**DOCUMENT SEGMENT:**

____

JULY 2021 GARDEN BIRDS

This month the Cape White-eyes were the first on my list as a few of them worked their way through the bushes and waited their turn at the nectar feeder. They are delightful birds to observe and I take pleasure in watching them peck at the cut fruit. Their sweet reedy notes that vary in pitch and volume are often a giveaway that they are nearby. Of course the ubiquitous Laughing Doves are not slow to float down from their lofty perches in either the Erythrina caffra or in the skeletal looking Dais cotinifolia – where they have been catching the early rays of sunlight – not long after the seed feeders have been filled.

It is good to hear the merry chirrup cheeping of the Grey-headed Sparrows. A pair of them are around more regularly now – usually after the doves have had their fill and there is both space and peace for these little birds to enjoy their food. While they have not been very prominent visitors over the past few months, the Fork-tailed Drongos are back to hawk insects in the air and to drink from the ‘pub’. This nectar feeder has had to be filled almost daily this month as there are few other readily available natural sources of nectar around.

____

**RECORDED INFORMATION:**
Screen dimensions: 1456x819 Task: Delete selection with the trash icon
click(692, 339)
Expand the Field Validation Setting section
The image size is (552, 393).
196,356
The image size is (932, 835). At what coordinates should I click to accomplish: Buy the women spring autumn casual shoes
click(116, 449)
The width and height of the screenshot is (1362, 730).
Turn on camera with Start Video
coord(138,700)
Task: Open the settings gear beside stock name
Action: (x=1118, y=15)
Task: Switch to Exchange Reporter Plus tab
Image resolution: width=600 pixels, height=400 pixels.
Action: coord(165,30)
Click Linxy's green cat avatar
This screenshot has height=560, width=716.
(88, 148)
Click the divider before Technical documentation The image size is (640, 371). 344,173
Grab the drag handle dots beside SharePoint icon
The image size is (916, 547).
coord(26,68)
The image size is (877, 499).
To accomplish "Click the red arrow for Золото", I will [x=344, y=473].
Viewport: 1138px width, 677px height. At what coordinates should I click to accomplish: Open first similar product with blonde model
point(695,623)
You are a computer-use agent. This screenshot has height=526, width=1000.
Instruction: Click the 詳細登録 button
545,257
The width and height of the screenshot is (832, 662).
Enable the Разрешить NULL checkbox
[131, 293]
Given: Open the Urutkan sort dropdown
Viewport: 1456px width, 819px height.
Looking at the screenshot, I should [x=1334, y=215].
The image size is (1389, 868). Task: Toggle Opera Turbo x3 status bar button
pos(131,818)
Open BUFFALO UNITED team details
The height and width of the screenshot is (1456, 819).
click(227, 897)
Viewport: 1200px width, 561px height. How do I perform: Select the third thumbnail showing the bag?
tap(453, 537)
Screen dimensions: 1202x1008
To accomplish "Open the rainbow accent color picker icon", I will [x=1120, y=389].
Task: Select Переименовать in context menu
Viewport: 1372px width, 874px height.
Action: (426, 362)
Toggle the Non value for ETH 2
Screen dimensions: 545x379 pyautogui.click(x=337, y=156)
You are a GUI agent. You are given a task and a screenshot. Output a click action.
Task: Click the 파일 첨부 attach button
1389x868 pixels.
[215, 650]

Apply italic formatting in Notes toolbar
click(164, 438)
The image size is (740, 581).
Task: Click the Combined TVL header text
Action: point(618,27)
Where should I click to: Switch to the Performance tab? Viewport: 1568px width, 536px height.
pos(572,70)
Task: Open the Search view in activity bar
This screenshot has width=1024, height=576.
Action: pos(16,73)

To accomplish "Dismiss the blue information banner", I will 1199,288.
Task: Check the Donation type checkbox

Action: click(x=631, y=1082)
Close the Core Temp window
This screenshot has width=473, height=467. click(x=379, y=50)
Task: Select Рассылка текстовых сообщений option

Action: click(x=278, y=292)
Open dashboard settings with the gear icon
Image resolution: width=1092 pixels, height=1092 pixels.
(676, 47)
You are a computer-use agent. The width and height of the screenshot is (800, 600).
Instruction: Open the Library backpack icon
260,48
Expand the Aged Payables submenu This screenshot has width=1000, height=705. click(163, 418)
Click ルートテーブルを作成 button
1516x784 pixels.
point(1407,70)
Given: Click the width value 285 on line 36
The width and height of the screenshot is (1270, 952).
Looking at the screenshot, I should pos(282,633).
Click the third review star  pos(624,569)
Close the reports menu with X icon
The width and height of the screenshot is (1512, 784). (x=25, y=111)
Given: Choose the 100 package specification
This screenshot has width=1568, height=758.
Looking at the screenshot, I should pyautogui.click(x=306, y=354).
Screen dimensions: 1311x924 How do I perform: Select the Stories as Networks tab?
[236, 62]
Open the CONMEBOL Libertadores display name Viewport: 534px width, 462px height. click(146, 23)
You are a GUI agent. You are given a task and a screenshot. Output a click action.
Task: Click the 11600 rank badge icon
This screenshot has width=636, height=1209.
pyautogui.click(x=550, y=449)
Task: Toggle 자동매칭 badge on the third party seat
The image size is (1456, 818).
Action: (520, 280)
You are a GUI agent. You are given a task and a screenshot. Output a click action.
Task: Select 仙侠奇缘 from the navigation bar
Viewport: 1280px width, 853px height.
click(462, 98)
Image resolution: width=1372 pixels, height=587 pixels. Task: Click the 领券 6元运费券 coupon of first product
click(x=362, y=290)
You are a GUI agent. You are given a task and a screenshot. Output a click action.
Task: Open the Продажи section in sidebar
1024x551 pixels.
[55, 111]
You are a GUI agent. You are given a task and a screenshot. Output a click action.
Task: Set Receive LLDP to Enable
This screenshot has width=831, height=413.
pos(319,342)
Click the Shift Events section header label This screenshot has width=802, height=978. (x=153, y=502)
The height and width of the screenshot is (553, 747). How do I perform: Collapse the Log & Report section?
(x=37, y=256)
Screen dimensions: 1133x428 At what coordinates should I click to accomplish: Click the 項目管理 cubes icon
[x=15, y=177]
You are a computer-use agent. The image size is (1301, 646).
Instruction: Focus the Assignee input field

____

**STATED GOAL:** Rewrite the garden birds text starting at "It is good to" and ending at "of nectar around.", using "cheerful" in place of "merry".

**EXERCISE RESPONSE:**
It is good to hear the cheerful chirrup cheeping of the Grey-headed Sparrows. A pair of them are around more regularly now – usually after the doves have had their fill and there is both space and peace for these little birds to enjoy their food. While they have not been very prominent visitors over the past few months, the Fork-tailed Drongos are back to hawk insects in the air and to drink from the ‘pub’. This nectar feeder has had to be filled almost daily this month as there are few other readily available natural sources of nectar around.